Take a potato, peel it and boil it. It’s still a potato. Now mash it, and observe the difference. It’s no longer a potato - it’s just potato. It’s changed from being a thing - notice the indefinite determiner a: a potato, a thing - to being stuff. Technically, the countable noun potato has changed into a mass noun.

English takes the difference between countable and mass nouns very seriously. Countable nouns can be counted - or, more accurately, the things they refer to can be counted - so we can have one potato, two potatoes, three potatoes, four ... But in spite of the old counting rhyme, we can’t count potato. So countable nouns have a plural but mass nouns don’t.

Another important difference is in the determiner - in fact, if the noun is singular that’s the only way we know whether it’s countable or mass. Think of the effects of a, every and many compared with some, much or no determiner at all: countable: I ate a potatoI ate every potato I didn’t eat many potatoes.

mass: I ate some potatoI ate potatoI didn’t eat much potato.

It’s not just potatoes that are treated like this. The whole point of eating is to transform something which starts off as some kind of individual outside us into a substance inside us. At some point in this transformation, the grammar flips from countable to mass - a sheep (countable) changes to mutton (mass), a tomato (countable) changes into soup (mass), a grain of wheat (countable) changes into bread (mass).

The same contrast runs right through the noun system and allows us to present alternative views of the world. Take The TES that you’re reading at the moment. Is it a paper, or just paper? Answer: both. You could describe it either way, and the choice is yours. It all depends how you see things.

**Aim of the task**: Carry on the passage about countable and mass nouns from the point where it ends.

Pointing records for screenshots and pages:
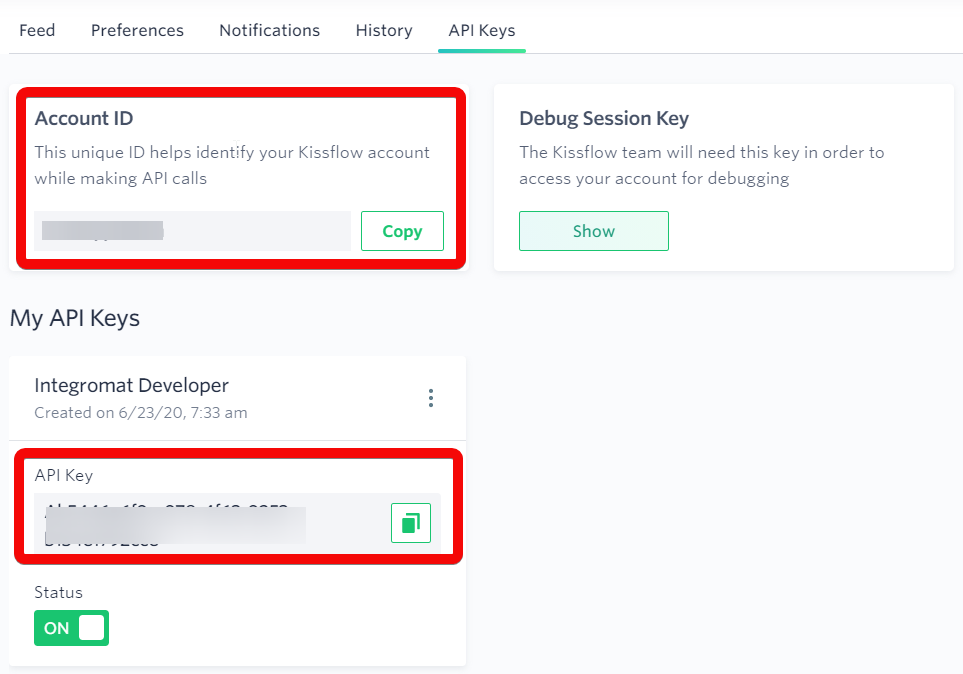This screenshot has width=963, height=674.
Task: Click the Debug Session Key description text
Action: 701,165
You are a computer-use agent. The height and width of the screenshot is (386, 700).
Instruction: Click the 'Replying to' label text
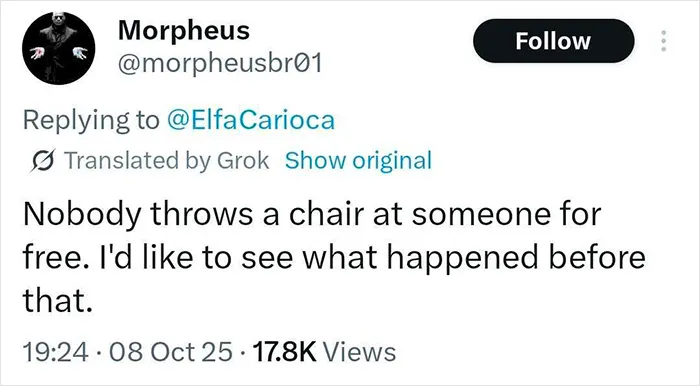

**Result below**:
As speaker or writer, you have to decide how the paper is relevant. When you buy your TES it’s a distinct item, this week’s TES, with all the expectations that raises. It is definitely a countable item, as in a paper: I bought a paper. (Equally of course it could be my paper or the paper, but these determiners don’t show the contrast between countable and mass.) But by the time you recycle it, it’s relevant only because of what it’s made of - paper - so it’s just paper. Our use of the noun signals the way the product has changed, losing its original identity.

Grammar is like a sandpit: it gives children a chance to play with the relations between substances and things. Get them to change countable into mass or the other way round, eg, countable dog into mass as in We don’t eat dog, or mass grief into countable as in a grief ago.

This grammatical playfulness is at the heart of much of the writing in our language that we find most thought-provoking and emotional. Grammar isn’t only about rules and relations. It’s also, of course, about how we express our deepest feelings.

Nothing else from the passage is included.